An Introduction to the Creator Economy: A Revolution in Work and Content Creation
Without a middle class will the revolution succeed?
Twenty-one years ago, on June 4, 2002, I unknowingly joined a revolution. I created ASC Online: A weblog of Information Science & Technology education and mentoring for LIS graduates. I was simply following my passion. A professor, I was teaching and training library school students to become information professionals and it wasn’t always easy. My students loved the convenience of online learning; we were using WebCT and transitioning to D2L, now called Brightspace. But some students were uncomfortable with more technology in libraries. I selected carefully and became a discerning technology evangelist writing to entice and convey possibilities pitfalls, and promises, in a microblog diary. The picture shows the last few months I wrote, in 2006.
I knew blogging was important. I did not know that it was one of the most important precursors and a critical driver of what we know today as a revolution in work.

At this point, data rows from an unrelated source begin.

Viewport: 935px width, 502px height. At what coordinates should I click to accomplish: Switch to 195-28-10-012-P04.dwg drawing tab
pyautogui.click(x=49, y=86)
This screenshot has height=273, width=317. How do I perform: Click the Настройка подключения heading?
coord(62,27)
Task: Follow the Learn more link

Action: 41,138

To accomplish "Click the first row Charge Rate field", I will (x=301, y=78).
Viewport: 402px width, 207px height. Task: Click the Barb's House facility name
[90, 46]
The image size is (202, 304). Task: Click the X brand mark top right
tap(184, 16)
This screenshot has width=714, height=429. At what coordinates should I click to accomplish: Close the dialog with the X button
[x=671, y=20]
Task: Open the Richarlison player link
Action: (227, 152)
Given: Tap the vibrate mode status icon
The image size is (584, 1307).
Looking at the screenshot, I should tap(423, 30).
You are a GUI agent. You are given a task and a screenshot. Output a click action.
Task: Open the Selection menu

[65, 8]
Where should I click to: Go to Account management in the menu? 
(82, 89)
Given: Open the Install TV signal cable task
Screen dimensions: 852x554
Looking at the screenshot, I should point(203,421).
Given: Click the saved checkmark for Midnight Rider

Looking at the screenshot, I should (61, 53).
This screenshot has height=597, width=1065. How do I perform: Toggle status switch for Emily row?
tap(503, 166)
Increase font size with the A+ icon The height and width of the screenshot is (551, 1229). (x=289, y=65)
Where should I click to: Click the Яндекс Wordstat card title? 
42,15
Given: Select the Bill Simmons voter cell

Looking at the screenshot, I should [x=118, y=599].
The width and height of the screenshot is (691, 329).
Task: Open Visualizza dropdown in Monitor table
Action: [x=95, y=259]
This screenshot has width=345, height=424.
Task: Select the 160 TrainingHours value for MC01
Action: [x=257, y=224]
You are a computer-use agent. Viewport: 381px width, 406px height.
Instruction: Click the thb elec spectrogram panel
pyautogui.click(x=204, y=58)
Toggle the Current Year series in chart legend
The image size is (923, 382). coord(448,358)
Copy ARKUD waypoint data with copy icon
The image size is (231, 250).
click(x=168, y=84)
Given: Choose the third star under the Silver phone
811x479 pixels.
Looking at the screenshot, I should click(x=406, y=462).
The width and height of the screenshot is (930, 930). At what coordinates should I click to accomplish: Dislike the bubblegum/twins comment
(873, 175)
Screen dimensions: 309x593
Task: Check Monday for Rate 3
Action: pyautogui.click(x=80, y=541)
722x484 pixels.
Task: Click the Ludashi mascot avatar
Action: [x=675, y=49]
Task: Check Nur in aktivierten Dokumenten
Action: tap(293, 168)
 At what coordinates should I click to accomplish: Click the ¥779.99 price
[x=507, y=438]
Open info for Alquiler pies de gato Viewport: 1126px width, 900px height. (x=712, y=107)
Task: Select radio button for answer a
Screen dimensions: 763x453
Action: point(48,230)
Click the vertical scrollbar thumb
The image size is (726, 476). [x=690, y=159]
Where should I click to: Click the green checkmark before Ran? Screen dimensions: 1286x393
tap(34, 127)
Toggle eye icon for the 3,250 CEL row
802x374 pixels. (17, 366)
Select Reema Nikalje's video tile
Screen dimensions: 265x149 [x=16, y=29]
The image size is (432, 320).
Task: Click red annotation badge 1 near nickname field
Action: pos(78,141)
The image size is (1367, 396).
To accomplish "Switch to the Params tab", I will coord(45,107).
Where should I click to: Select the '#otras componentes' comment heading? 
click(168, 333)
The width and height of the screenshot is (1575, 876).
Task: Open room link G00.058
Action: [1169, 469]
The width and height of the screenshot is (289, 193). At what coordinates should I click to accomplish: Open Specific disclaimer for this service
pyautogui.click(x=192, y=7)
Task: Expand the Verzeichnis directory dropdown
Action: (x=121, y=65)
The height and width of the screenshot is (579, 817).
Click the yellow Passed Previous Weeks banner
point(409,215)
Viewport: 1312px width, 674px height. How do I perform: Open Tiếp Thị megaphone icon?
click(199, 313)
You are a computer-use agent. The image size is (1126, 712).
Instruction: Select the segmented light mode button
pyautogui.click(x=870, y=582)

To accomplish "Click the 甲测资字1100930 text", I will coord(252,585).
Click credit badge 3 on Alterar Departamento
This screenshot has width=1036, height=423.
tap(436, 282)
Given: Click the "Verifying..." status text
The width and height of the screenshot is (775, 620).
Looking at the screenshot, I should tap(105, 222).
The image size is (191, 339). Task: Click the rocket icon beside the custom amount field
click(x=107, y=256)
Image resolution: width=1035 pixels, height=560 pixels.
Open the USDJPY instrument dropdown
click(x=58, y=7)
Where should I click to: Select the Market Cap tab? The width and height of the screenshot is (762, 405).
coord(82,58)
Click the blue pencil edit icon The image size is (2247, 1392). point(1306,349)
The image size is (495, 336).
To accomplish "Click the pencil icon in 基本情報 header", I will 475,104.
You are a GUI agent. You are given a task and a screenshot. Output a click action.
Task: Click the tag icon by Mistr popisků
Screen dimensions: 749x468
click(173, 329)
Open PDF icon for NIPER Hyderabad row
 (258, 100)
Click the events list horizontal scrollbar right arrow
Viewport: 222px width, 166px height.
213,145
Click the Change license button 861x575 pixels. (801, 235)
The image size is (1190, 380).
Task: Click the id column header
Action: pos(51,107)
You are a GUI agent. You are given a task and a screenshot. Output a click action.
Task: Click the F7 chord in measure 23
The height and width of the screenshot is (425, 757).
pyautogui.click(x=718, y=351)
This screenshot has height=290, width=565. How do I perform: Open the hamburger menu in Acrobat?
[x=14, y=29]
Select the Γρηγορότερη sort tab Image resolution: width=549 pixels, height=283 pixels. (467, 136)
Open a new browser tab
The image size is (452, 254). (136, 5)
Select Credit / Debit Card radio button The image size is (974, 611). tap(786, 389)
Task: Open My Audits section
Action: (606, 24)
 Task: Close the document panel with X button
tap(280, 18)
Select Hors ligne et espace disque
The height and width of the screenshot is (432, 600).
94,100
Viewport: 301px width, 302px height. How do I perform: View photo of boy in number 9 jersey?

Since then a seismic shift has taken place in the way people work, create, and connect with their readers and audiences. This is the phenomenon known as the "creator economy" and it is reshaping traditional career paths, redefining entrepreneurship, and revolutionizing the world of content creation. In this article, I'll explore the origins, growth, and impact of the creator economy, examining the driving forces behind its rise and the opportunities it presents for creators and consumers alike. Other names for the creator economy are passion economy, and influencers economy. It is also a software facilitated economy.